A satellite image of Alaska's Cleveland Volcano from October 7, 2011.

Story highlights

The remote Cleveland Volcano is about 940 miles southwest of Anchorage

The USGS raised its alert Thursday for the volcano to the third highest of four levels

That follows the detection of an ash cloud after what's likely a "single explosion"

CNN  — 

A heightened state of alert has been issued for a remote Alaskan volcano after the detection of a drifting ash cloud, the result of what’s believed to have been a lone explosion.

The U.S. Geological Survey put out an orange alert Thursday for Cleveland Volcano in the Aleutian Islands, about 940 miles southwest of Anchorage. That is third out of four possible levels on the federal agency’s warning scale.

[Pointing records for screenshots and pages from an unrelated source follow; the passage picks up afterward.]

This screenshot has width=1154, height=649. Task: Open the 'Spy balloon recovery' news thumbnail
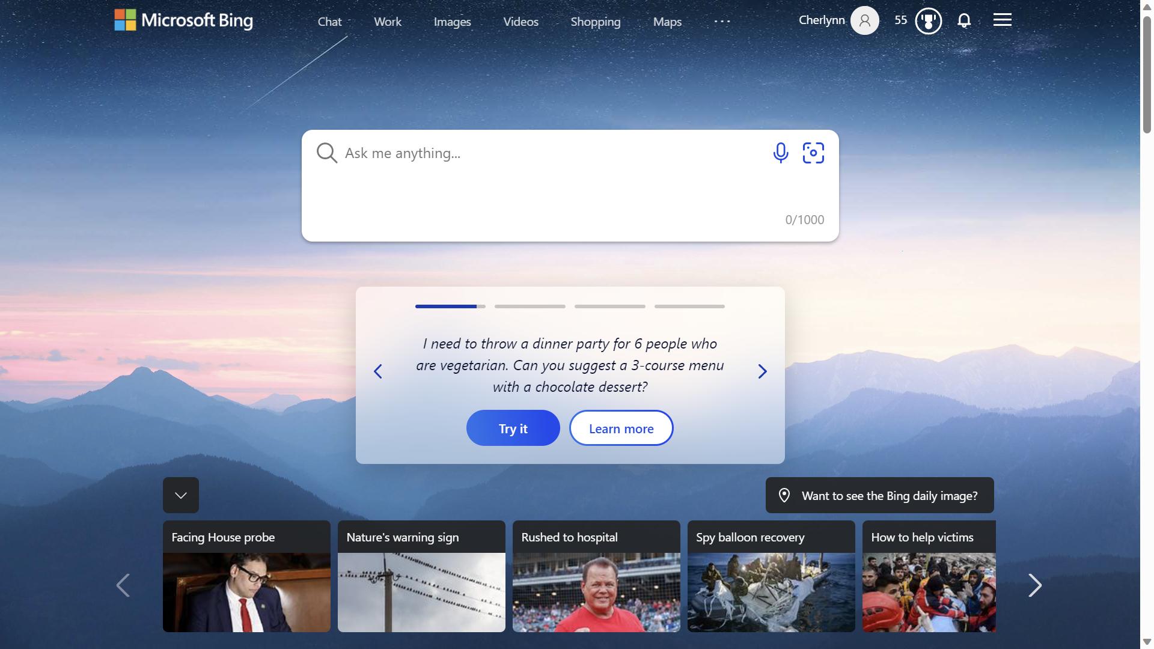click(771, 576)
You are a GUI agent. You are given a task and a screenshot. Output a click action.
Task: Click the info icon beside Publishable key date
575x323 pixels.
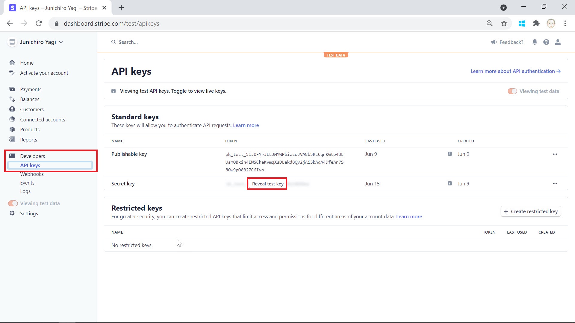click(x=450, y=153)
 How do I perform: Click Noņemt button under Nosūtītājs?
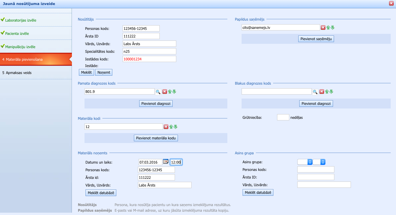(x=104, y=72)
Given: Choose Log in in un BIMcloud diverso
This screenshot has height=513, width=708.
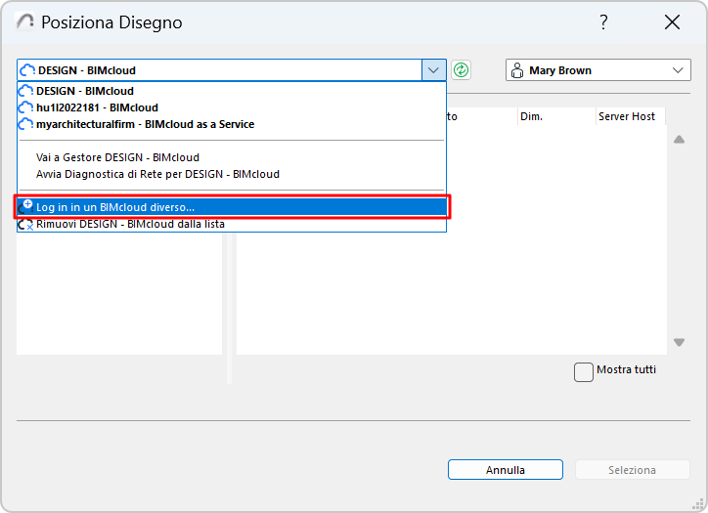Looking at the screenshot, I should [x=115, y=207].
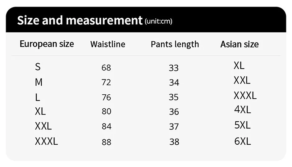This screenshot has width=292, height=167.
Task: Click European size "L" row label
Action: 37,97
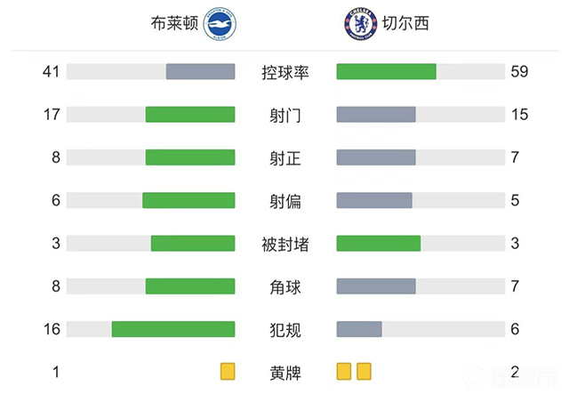Click Chelsea's gray fouls bar
Viewport: 569px width, 394px height.
pos(359,329)
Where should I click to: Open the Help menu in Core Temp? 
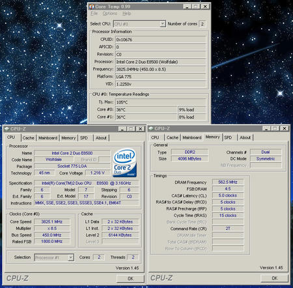pos(127,14)
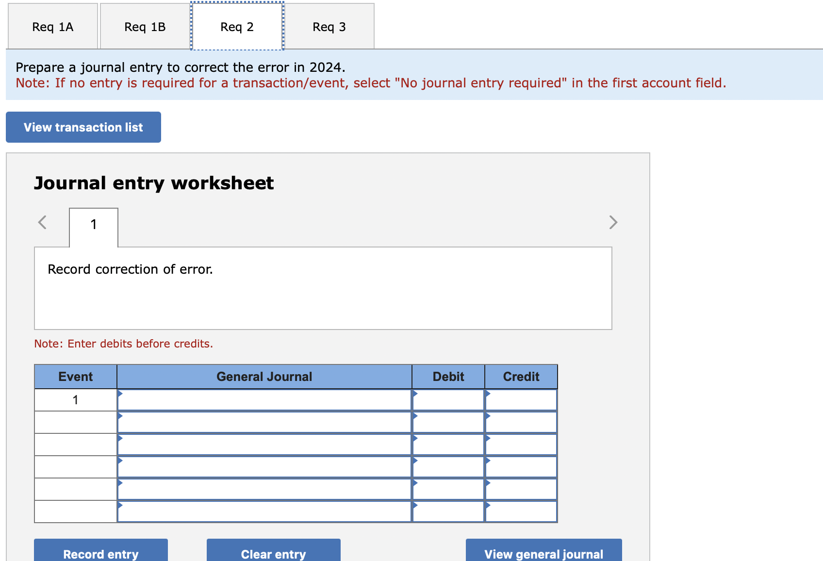Click the left navigation chevron
Viewport: 823px width, 561px height.
point(42,222)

“Satellite data indicate that this is a single explosion event,” the survey and Alaska Volcano Observatory said in its notice, but “more sudden explosions producing ash could occur with plumes exceeding 20,000 feet above sea level,”

A similar alert had been issued in early September, amid concerns that the volcano could be leaking from its flanks if the lava inside continued to build up. The volcano’s lava dome was 262 feet in diameter on August 30, but by then in had expanded to 394 feet.

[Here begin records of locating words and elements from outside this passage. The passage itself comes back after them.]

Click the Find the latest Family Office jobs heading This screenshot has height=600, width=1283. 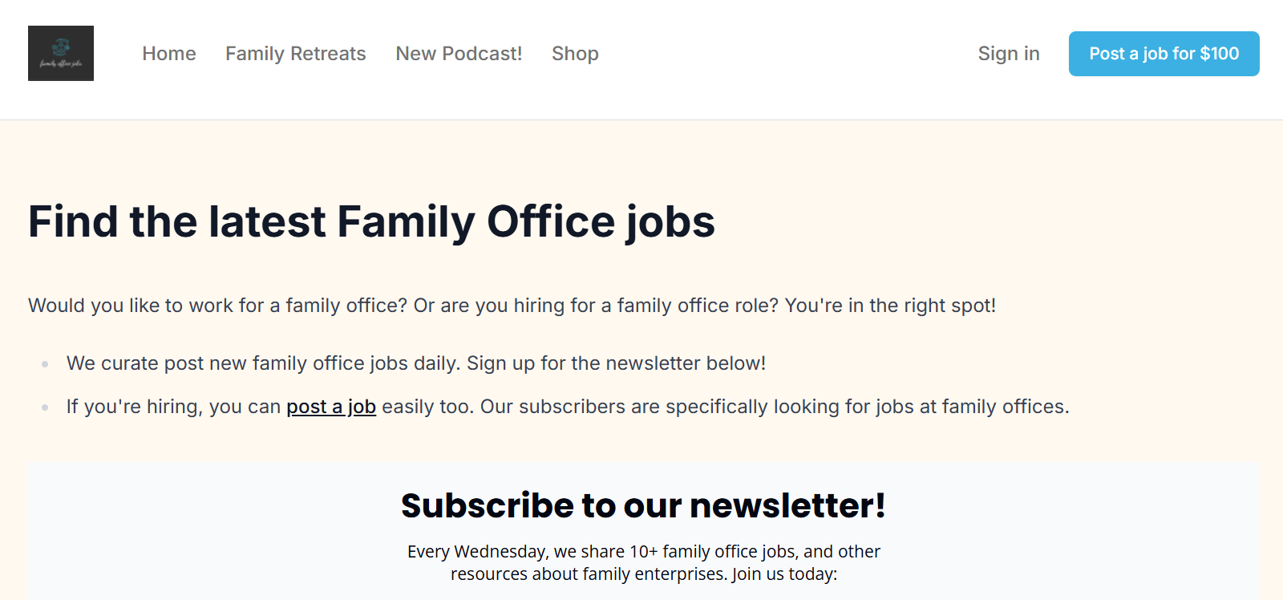point(371,221)
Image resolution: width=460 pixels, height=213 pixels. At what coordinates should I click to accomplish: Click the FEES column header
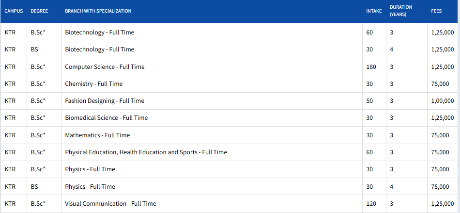(436, 11)
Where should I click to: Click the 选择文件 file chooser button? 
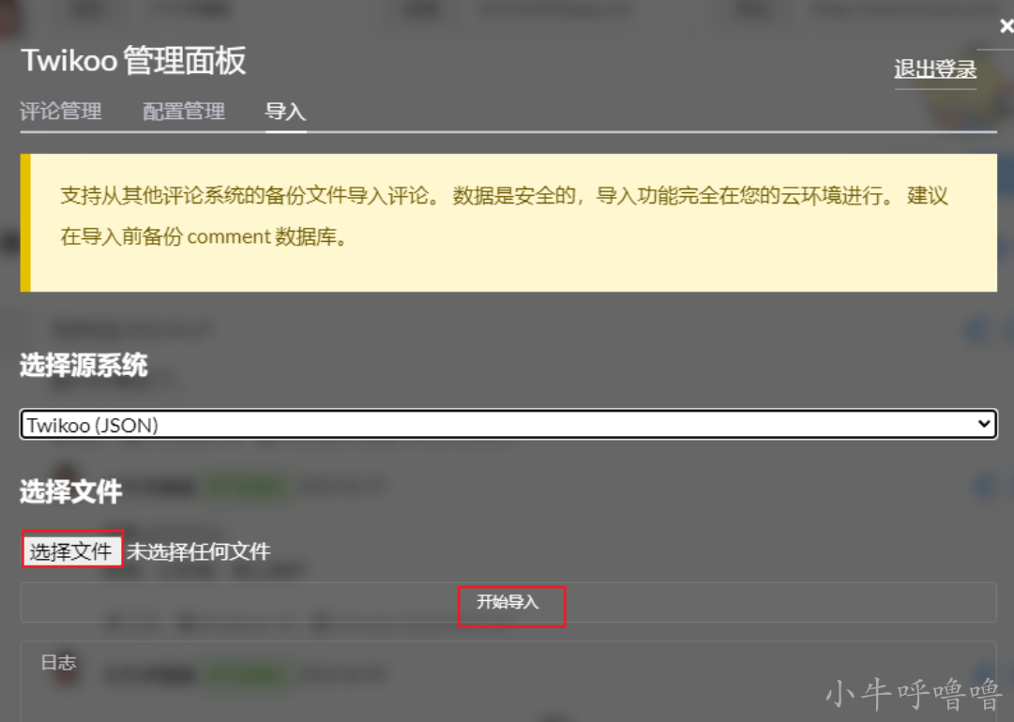tap(72, 549)
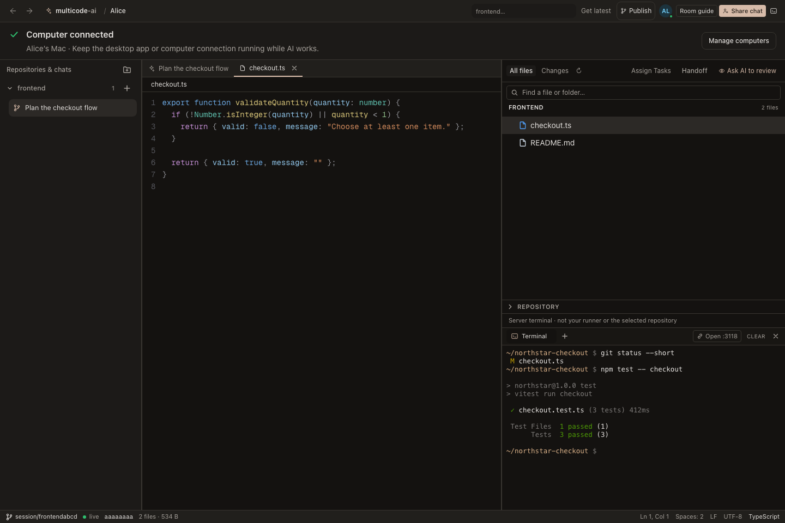Click the Publish button
785x523 pixels.
coord(636,11)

That warning was downgraded to yellow on November 3.

According to the observatory, satellites spotted a “detached drifting ash cloud” some 15,000 feet above sea level around 7 a.m. (1 p.m. ET) and moving east-southeast.

Situated 45 miles west of Nikolski by the Bering Sea, the Cleveland volcano makes up the western half of uninhabited Chuginadak Island.

Its last, most significant eruption came in February 2001, when three explosions created ash clouds that soared as high as 39,000 feet and spurred a hot avalanche that reached the water. Smaller ash emissions were detected in January, and before that in June 2009, the observatory said.

Cleveland is one of over 130 volcanoes and volcanic fields that have been discovered in Alaska. About 90 of these have been active over the past 10,000 years, including more than 50 since the mid-18th century, according to the observatory. Roughly three-quarters of all active U.S. volcanoes to erupt in the past two centuries have been in Alaska.